Code Framework

Usage Modes

PyQuake3D supports two execution backends:

MPI-based CPU backend: Implements a memory-efficient H-matrix representation of the stiffness matrix, distributed across multiple processors using mpi4py. This version is well-suited for simulations with >40,000 elements and optimized for HPC systems.

MPI-based multi-GPU backend: CPUs are used to manage the distributed workload, simulation coordination, and data communication, while GPUs accelerate the most demanding numerical kernels (like large matrix calculations).Hmatrix requires a series of matrix transformations to be suitable for GPU acceleration.

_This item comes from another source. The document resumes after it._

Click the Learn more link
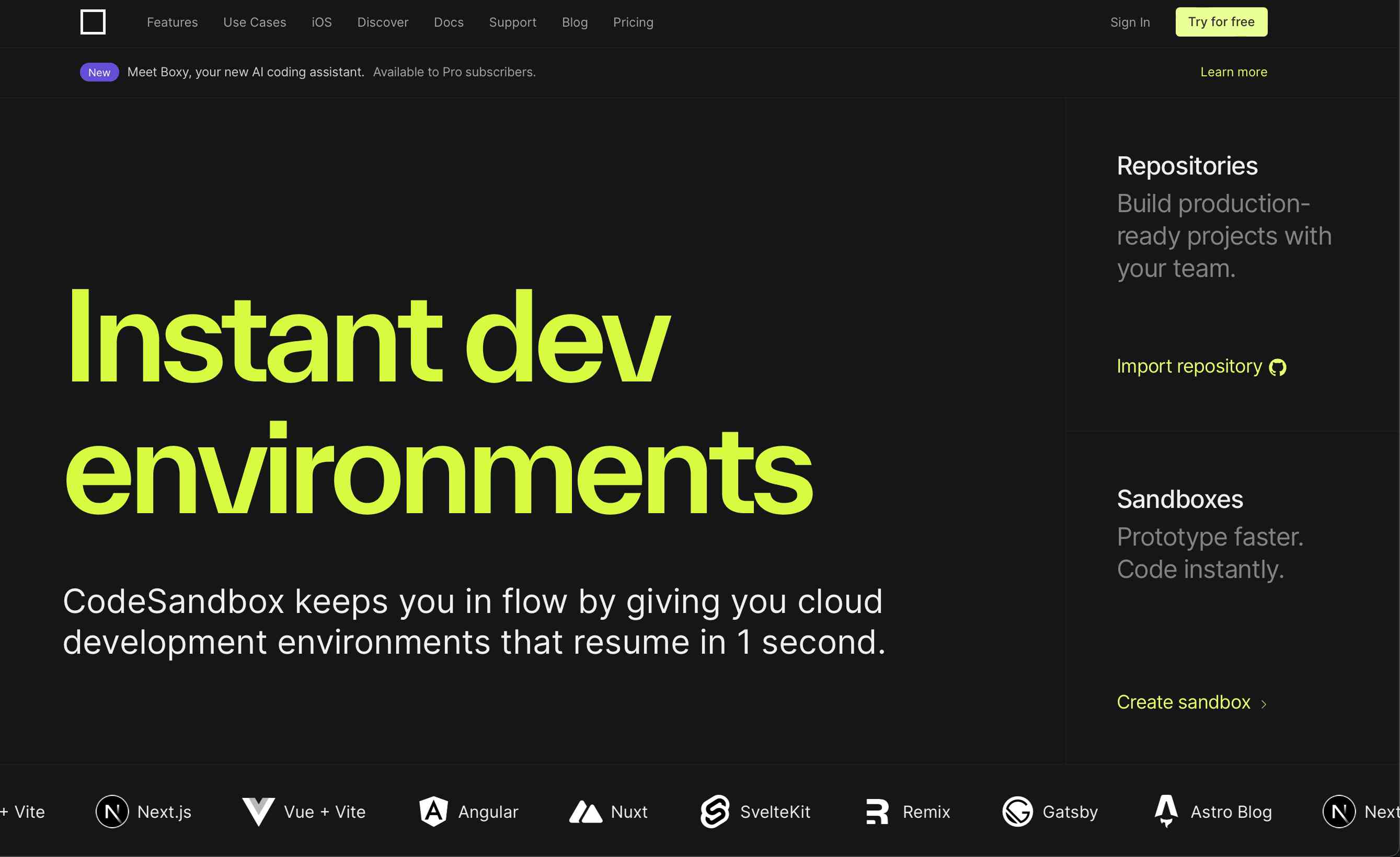 point(1233,71)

This structure allows users to scale from fast exploratory models on local machines to high-resolution, physics-rich earthquake simulations on supercomputing clusters. The modular design also facilitates extension of the framework to include additional rheologies, boundary conditions, or coupling with geodynamic models. PyQuake3D can be executed either in MPI-based multi-GPU mode (:file:main_gpu_mpi.py) or in MPI-parallel CPU mode (:file:main_mpi.py), depending on the computation resource. All simulations are launched from the project’s root directory using the :file:main_gpu.py and :file:main_mpi.py scripts located in the :file:src folder.

Note

The MPI-based multi-GPU version does not utilize GPU acceleration for fluid-related calculations, but this part of the code is still usable.

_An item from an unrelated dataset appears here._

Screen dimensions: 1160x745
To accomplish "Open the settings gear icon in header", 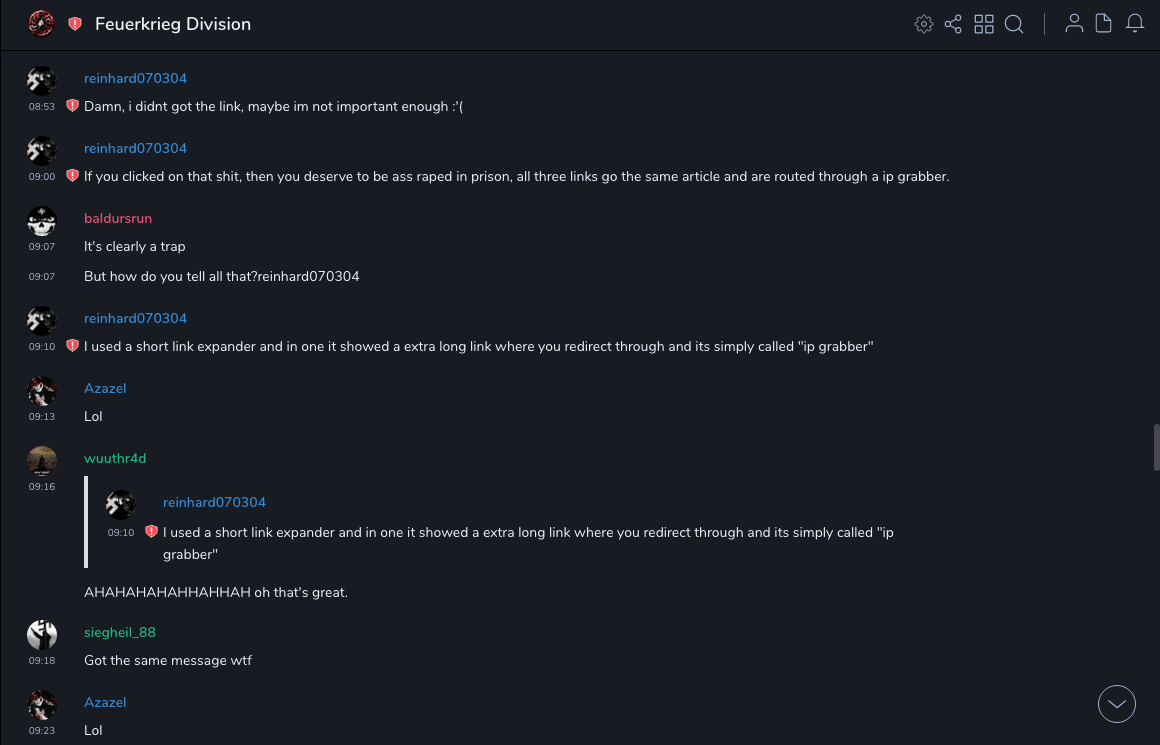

Code Structure and File Description

The PyQuake3D source code is organized to reflect its modular architecture and hybrid parallel computing design (Fig. 4). All core Python modules are located in the src directory, while model configurations and parameter files are provided in the examples folder. The examples directory contains predefined models, including the BP5-QD benchmark based on the Southern California Earthquake Center’s SEAS community validation project [https://strike.scec.org/cvws/seas/download/].

The PyQuake3D codebase is structured around distinct computational tasks:

  • main_mpi.py: Entry point for running the quasi-dynamic simulations based on the MPI CPU backend. It handles the model setup, time integration, and output generation. Users may customize this script for advanced diagnostics or automated post-processing.

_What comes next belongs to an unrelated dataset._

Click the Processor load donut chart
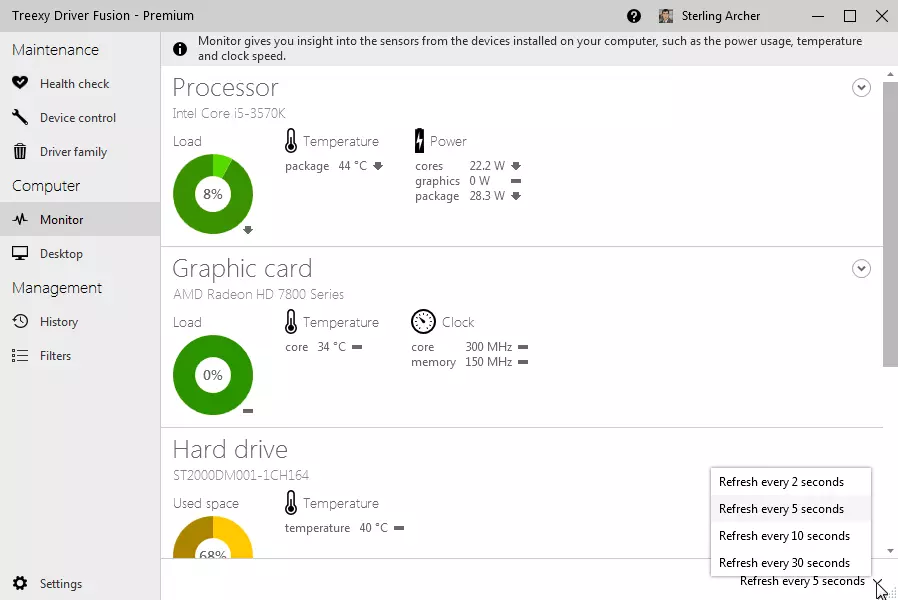898x600 pixels. [x=213, y=194]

  • main_gpu_mpi.py: Entry point for running the quasi-dynamic simulations on the MPI-based multi-GPU backend. It handles the model setup, time integration, and output generation. Users may customize this script for advanced diagnostics or automated post-processing.

  • QDsim.py and QDsim_gpu_mpi.py: Defines the QDsim class, which encapsulates the governing equations, numerical integrator, and interface to the selected Green’s function backend. QDsim_gpu_mpi.py inherits from QDsim.py and adds key features such as multi-GPU allocation and H matrix transformation.

    • QDsim.Init_condition(): Setting initial condition of fault model.

    • QDsim.simu_forward(): Model forward calculation.

  • DH_Greenfunction.py and SH_Greenfunction.py: Compute the displacement and stress Green’s functions for homogeneous elastic half-space media.

  • TDstressFS_C.cpp: Compute the stress Green’s functions for homogeneous elastic half-space and full-space media using C++.

  • Hmatrix.py: Constructs and applies the hierarchical matrix representation based on Adaptive Cross Approximation (ACA), optimized for distributed-memory parallelism using mpi4py.

    • create_recursive_blocks(): Recursively build the blocktree.

    • createHmatrix(): Build the Hmatrix.

    • tree_block.master(): Dynamically allocate MPI tasks.

    • tree_block.worker(): Excute MPI tasks of calculating stress green’s functions.

    • tree_block.tree_block.parallel_block_scatter_send(): Distribute sub-matrices of the fully built Hmatrix to each process.

  • Readmsh.py: Parses unstructured mesh files (in .msh format) and imports model geometry, fault segmentation, and material parameters.

_images/framework_new.png

Fig. 4 Overview of the PyQuake3D computational framework. The workflow includes input setup, solver implementation on GPU or CPU architectures, and output diagnostics. The GPU version uses Hmatrix–vector operations accelerated with CUDA, while the CPU version applies hierarchical matrix and MPI-based parallelism.